[Required task]
Copy the listing below, swapping every "hamburger menu" for "three-line menu" and keeping everything else the same.

━━━━

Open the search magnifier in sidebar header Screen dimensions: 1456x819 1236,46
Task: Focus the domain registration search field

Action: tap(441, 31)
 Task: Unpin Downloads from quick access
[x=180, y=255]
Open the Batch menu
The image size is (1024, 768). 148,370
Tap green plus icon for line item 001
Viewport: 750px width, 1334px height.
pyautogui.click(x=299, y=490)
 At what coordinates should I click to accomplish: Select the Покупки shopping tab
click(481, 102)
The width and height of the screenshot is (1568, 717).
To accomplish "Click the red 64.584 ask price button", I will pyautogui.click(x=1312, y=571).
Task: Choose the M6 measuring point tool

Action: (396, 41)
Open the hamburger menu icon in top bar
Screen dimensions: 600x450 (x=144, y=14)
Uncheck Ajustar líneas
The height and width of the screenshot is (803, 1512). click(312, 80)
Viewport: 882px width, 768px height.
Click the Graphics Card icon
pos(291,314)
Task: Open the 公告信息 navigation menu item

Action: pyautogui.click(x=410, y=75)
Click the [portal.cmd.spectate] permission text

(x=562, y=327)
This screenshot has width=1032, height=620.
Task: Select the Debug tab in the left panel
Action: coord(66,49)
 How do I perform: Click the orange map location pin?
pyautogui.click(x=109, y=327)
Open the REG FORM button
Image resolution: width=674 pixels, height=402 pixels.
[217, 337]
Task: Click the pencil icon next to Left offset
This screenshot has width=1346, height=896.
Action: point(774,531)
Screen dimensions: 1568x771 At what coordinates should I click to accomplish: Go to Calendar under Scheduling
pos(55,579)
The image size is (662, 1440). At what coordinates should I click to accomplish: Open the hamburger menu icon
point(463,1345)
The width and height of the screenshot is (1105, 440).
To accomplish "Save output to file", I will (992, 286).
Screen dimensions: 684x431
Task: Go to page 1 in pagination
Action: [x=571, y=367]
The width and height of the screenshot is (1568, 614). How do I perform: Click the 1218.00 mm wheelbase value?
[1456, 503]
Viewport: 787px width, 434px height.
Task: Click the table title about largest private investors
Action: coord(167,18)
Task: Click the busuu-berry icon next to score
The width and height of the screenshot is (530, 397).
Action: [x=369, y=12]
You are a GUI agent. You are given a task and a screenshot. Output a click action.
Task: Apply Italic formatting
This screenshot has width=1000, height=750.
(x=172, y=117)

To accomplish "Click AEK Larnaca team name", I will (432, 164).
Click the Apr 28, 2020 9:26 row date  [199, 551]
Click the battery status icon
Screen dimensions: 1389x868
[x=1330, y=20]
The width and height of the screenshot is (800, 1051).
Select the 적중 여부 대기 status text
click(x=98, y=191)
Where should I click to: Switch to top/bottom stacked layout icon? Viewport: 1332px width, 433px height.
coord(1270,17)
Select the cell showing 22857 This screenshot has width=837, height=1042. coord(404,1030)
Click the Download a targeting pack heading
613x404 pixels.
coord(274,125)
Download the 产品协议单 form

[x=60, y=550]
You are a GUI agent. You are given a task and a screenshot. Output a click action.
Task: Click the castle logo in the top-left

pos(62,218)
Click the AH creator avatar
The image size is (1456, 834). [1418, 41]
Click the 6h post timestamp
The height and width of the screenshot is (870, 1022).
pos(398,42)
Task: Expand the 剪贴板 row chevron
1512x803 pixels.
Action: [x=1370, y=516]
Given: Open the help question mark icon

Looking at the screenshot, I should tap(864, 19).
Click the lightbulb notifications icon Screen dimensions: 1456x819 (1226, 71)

━━━━

[Result]
Open the search magnifier in sidebar header Screen dimensions: 1456x819 1236,46
Task: Focus the domain registration search field

Action: tap(441, 31)
 Task: Unpin Downloads from quick access
[x=180, y=255]
Open the Batch menu
The image size is (1024, 768). 148,370
Tap green plus icon for line item 001
Viewport: 750px width, 1334px height.
pyautogui.click(x=299, y=490)
 At what coordinates should I click to accomplish: Select the Покупки shopping tab
click(481, 102)
The width and height of the screenshot is (1568, 717).
To accomplish "Click the red 64.584 ask price button", I will pyautogui.click(x=1312, y=571).
Task: Choose the M6 measuring point tool

Action: (396, 41)
Open the three-line menu icon in top bar
Screen dimensions: 600x450 (x=144, y=14)
Uncheck Ajustar líneas
The height and width of the screenshot is (803, 1512). click(312, 80)
Viewport: 882px width, 768px height.
Click the Graphics Card icon
pos(291,314)
Task: Open the 公告信息 navigation menu item

Action: pyautogui.click(x=410, y=75)
Click the [portal.cmd.spectate] permission text

(x=562, y=327)
This screenshot has width=1032, height=620.
Task: Select the Debug tab in the left panel
Action: coord(66,49)
 How do I perform: Click the orange map location pin?
pyautogui.click(x=109, y=327)
Open the REG FORM button
Image resolution: width=674 pixels, height=402 pixels.
[217, 337]
Task: Click the pencil icon next to Left offset
This screenshot has width=1346, height=896.
Action: point(774,531)
Screen dimensions: 1568x771 At what coordinates should I click to accomplish: Go to Calendar under Scheduling
pos(55,579)
The image size is (662, 1440). At what coordinates should I click to accomplish: Open the three-line menu icon
point(463,1345)
The width and height of the screenshot is (1105, 440).
To accomplish "Save output to file", I will (992, 286).
Screen dimensions: 684x431
Task: Go to page 1 in pagination
Action: [x=571, y=367]
The width and height of the screenshot is (1568, 614). How do I perform: Click the 1218.00 mm wheelbase value?
[1456, 503]
Viewport: 787px width, 434px height.
Task: Click the table title about largest private investors
Action: coord(167,18)
Task: Click the busuu-berry icon next to score
The width and height of the screenshot is (530, 397).
Action: [x=369, y=12]
You are a GUI agent. You are given a task and a screenshot. Output a click action.
Task: Apply Italic formatting
This screenshot has width=1000, height=750.
(x=172, y=117)

To accomplish "Click AEK Larnaca team name", I will (432, 164).
Click the Apr 28, 2020 9:26 row date  [199, 551]
Click the battery status icon
Screen dimensions: 1389x868
[x=1330, y=20]
The width and height of the screenshot is (800, 1051).
Select the 적중 여부 대기 status text
click(x=98, y=191)
Where should I click to: Switch to top/bottom stacked layout icon? Viewport: 1332px width, 433px height.
coord(1270,17)
Select the cell showing 22857 This screenshot has width=837, height=1042. coord(404,1030)
Click the Download a targeting pack heading
613x404 pixels.
coord(274,125)
Download the 产品协议单 form

[x=60, y=550]
You are a GUI agent. You are given a task and a screenshot. Output a click action.
Task: Click the castle logo in the top-left

pos(62,218)
Click the AH creator avatar
The image size is (1456, 834). [1418, 41]
Click the 6h post timestamp
The height and width of the screenshot is (870, 1022).
pos(398,42)
Task: Expand the 剪贴板 row chevron
1512x803 pixels.
Action: [x=1370, y=516]
Given: Open the help question mark icon

Looking at the screenshot, I should tap(864, 19).
Click the lightbulb notifications icon Screen dimensions: 1456x819 (1226, 71)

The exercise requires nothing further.